Won by seven wickets v Sri Lanka, Kingston, 2003
This was a fast bowlers' Test over the first three innings, which produced totals of 208, 191 and 194, five-wicket hauls for the slingy Fidel Edwards, on debut, and the fast and erratic Prabath Nissanka, and a seven-wicket haul for the accurate Corey Collymore. Then, with West Indies set a seemingly tricky target of 212, with Chaminda Vaas and Muttiah Muralitharan to contend with, the script changed abruptly. Ramnaresh Sarwan coasted to 82 off 110 balls, and Brian Lara cracked an unbeaten 80 off 90, as West Indies romped to victory at nearly five runs an over. The unfortunate Nissanka bore the brunt of the punishment, conceding 64 in eight overs, as Sri Lanka's hopes of a maiden Test and series win in the Caribbean went up in smoke.

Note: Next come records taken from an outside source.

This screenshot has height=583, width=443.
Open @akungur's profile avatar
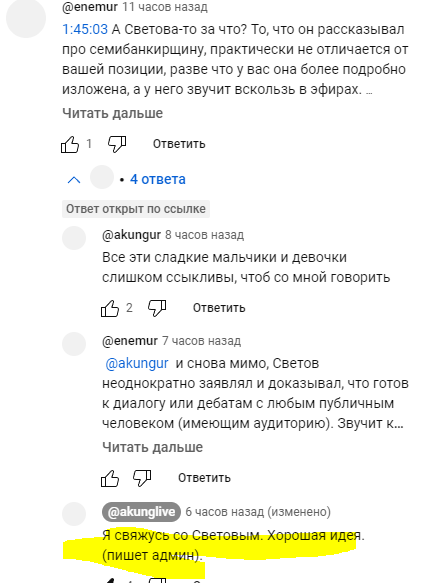[x=74, y=238]
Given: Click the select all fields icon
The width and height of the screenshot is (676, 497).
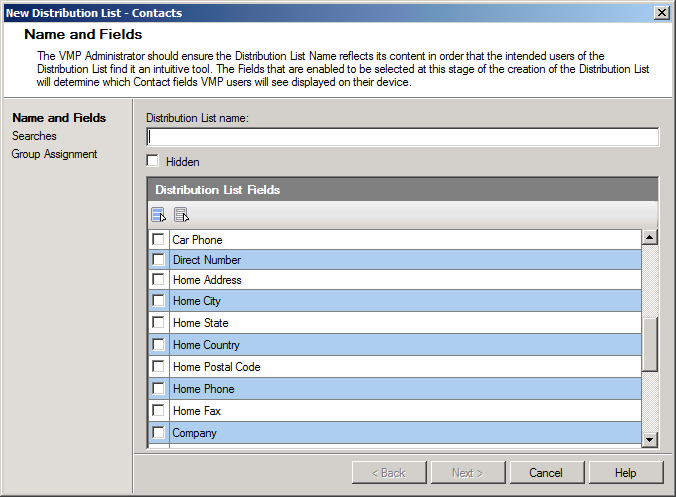Looking at the screenshot, I should 158,214.
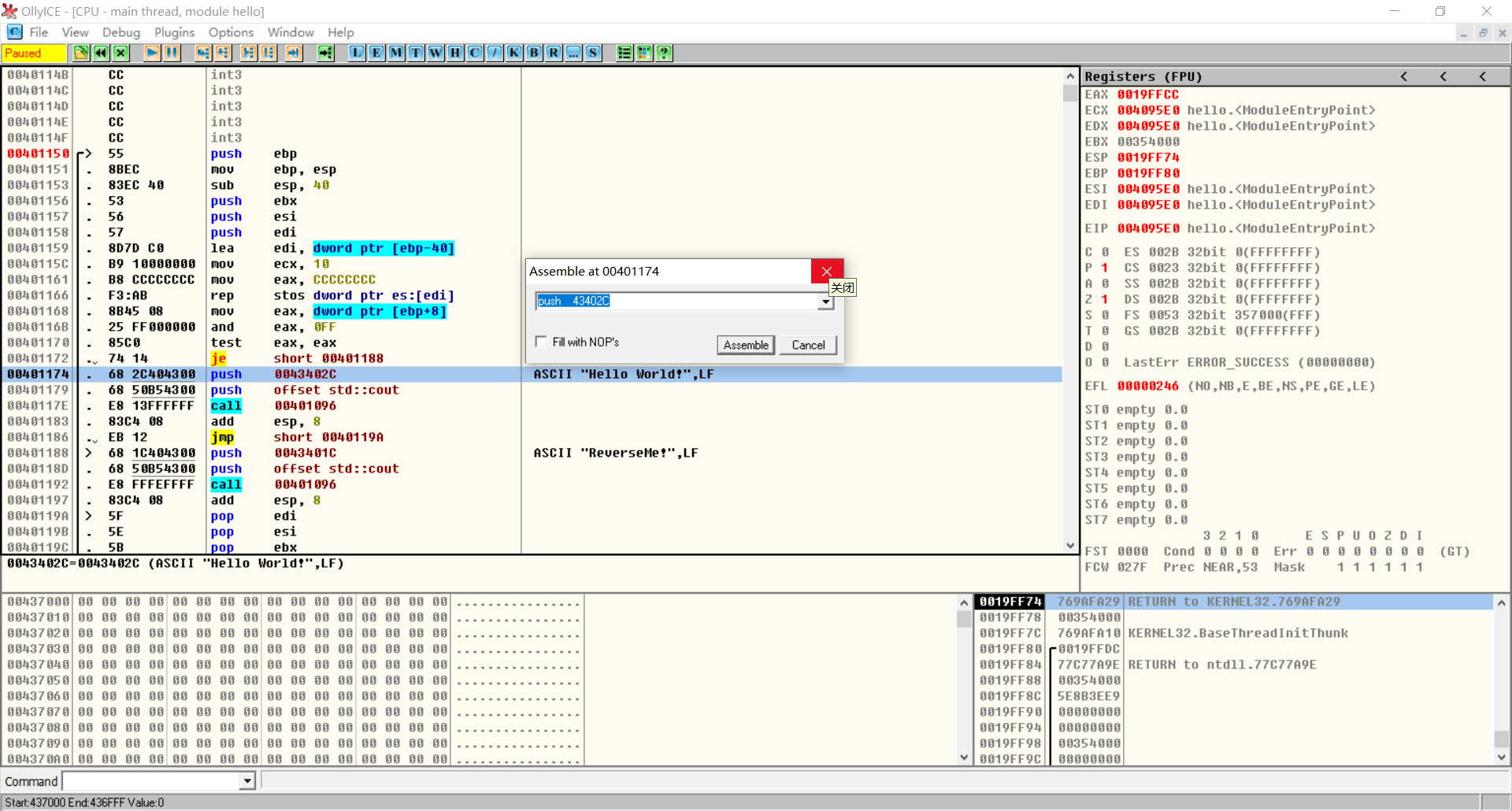This screenshot has height=811, width=1512.
Task: Open the Memory map (M) window
Action: (x=396, y=53)
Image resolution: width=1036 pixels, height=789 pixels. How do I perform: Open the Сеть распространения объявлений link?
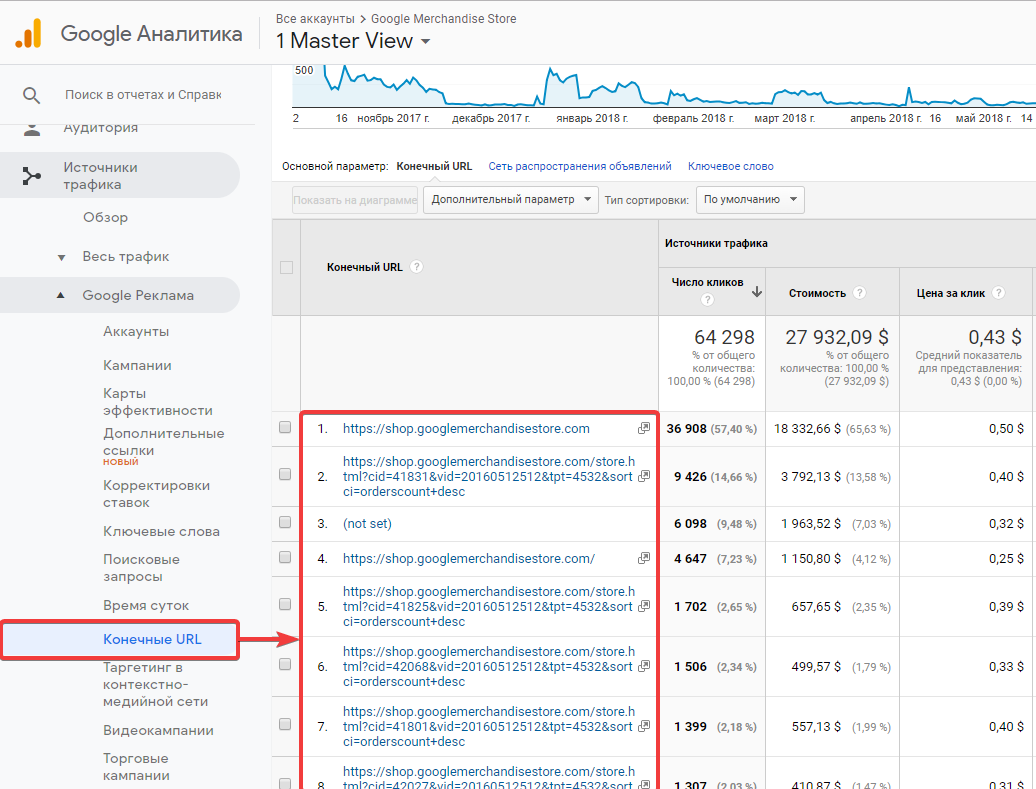579,167
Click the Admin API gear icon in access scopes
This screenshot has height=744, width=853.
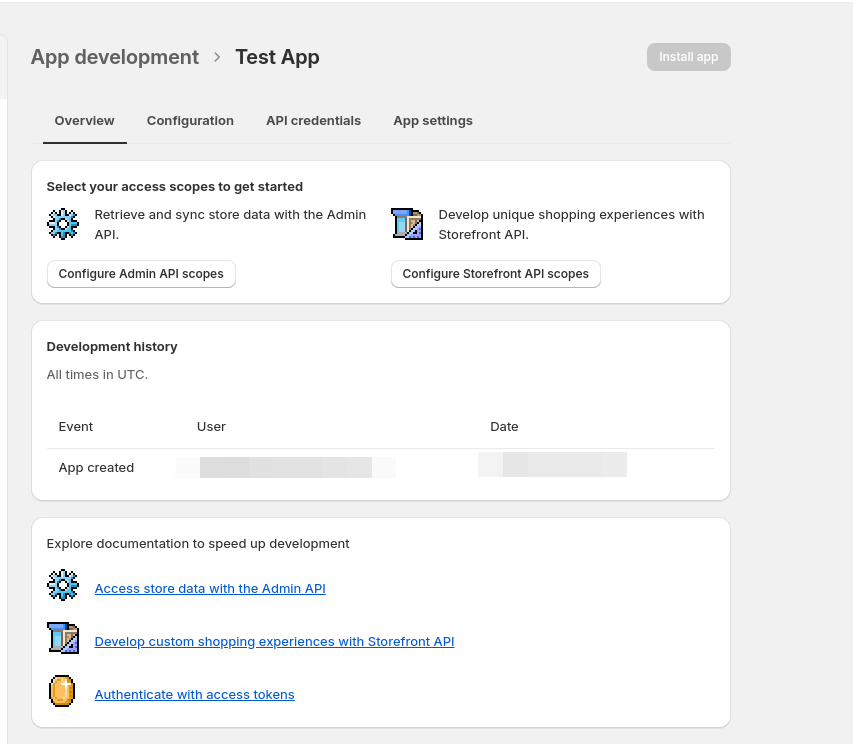(63, 224)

Won by 128 runs v South Africa, Port Elizabeth, 2007
West Indies hadn't won a single Test out of their last 20. They'd never won a Test in South Africa and had lost eight of their nine previous Tests in the country. No one expected a thing from them. They had a new captain, though, in Chris Gayle, and he made the earliest and loudest statement he could possibly have made, tonking 66 off 49 balls after South Africa chose to bowl first. That was followed by more substantial contributions from Marlon Samuels (94) and Shivnarine Chanderpaul (104), and West Indies posted a more than competitive 408. Then they were in dreamland, three wickets each from Jerome Taylor and Daren Powell and a tail-mopping four-for from Dwayne Bravo securing a 213-run lead. South Africa bowled a whole lot better in the second innings than they had on an erratic first day, but that still left them chasing 389, and that was just too steep a task, despite the best efforts of Jacques Kallis and AB de Villiers.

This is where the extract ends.